# Recall question



## Don Turnipseed (Oct 8, 2006)

Ok, I have been asked something I can't answer. I have recieved a couple of PM's asking about the recall on these two dogs in the picture. Neither has had any recall training, they are loose in 1000's of acres, and 200 yards away. I never gave it a thought before being asked but there being two dogs seems to complicate things.

Now, here is the deal, this is the fourth day in the field for them. They learned to come in on the 3rd day. In all honesty, they would do this if there were 4 or 5 dogs. I have never used leashes or shock collars to bring them in. Now, I am being asked how I do it and I honestly don't have an answer...I just do what I have always done. So, since I have been told so many times how trainig has progressed light years from what it was in my day, I thought maybe someone could hazzard a guess as to why they come in with a simple "HUP". I never analyzed why they do it....they just do. 

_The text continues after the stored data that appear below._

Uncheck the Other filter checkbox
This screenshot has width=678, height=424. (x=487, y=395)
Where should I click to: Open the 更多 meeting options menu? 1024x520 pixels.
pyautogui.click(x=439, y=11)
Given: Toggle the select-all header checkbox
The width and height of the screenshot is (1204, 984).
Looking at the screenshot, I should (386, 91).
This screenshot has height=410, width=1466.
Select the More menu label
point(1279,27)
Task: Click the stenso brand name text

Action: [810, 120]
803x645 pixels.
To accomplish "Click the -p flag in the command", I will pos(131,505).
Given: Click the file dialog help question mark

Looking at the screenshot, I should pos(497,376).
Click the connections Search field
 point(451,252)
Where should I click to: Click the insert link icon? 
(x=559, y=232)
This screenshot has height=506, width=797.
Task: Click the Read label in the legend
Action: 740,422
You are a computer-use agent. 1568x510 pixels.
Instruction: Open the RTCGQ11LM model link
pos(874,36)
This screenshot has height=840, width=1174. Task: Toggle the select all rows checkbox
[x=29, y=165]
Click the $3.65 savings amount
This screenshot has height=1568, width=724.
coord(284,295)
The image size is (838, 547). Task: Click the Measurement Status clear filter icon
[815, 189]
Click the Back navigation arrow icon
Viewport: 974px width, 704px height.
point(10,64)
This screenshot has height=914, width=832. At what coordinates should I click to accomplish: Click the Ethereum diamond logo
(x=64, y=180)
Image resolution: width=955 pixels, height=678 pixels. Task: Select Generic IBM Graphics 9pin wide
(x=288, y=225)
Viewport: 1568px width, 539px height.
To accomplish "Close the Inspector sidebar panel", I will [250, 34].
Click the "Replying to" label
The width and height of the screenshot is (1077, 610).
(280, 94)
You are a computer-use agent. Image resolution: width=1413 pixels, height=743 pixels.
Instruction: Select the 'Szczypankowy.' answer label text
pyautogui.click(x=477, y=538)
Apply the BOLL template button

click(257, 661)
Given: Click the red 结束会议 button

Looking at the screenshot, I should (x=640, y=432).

So the question is why? Hopefully the PM's are reading.


----------



## Chris McDonald (May 29, 2008)

You mean you get your non hyper spas dogs to come to you and don’t train with a ball or a treat?


----------



## Jennifer Michelson (Sep 20, 2006)

Mine naturally come back to me with a whistle...not sure why, didnt train it. I guess they like the sound. 'course, I now reward it to make sure they are more enthusiastic about coming back. Granted if I have a ball in my hand, I get a very intense recall and sometimes a dog in my chest.....


----------



## Bob Scott (Mar 30, 2006)

Most people that have recall problems have created it themselves. Either chasing a puppy when it runs. "Correcting" a dog for running away after you chase it or worse, after it finally comes back. Jerking the dog to make it come, yadda, yadda!
if the dog hasn't had and negative association created when it's came up to you "I believe" the recall just happens.
You could probably holler "HEY" and the dog will come just to see what the noise is about. 
In 50 + yrs of training my dogs I've never had one I raised that I had to put any effort into teaching a recall.
Formal recall with a sit front and all the other stuff may take a bit more time but just getting the dog to come, no!


----------



## Don Turnipseed (Oct 8, 2006)

Chris McDonald said:


> You mean you get your non hyper spas dogs to come to you and don’t train with a ball or a treat?


Nothing Chris. I was sitting in the truck when I took the picture. Boy, they didn't want to call,it a day either. Took them forever to make that walk. Didn't know they could move that slow.


----------



## Don Turnipseed (Oct 8, 2006)

Bob, they don't sit in front but they do get in the truck and into their crates....which BlackJack has never been in one before.


----------



## Jim Nash (Mar 30, 2006)

Don Turnipseed said:


> Nothing Chris. I was sitting in the truck when I took the picture. Boy, they didn't want to call,it a day either. Took them forever to make that walk. Didn't know they could move that slow.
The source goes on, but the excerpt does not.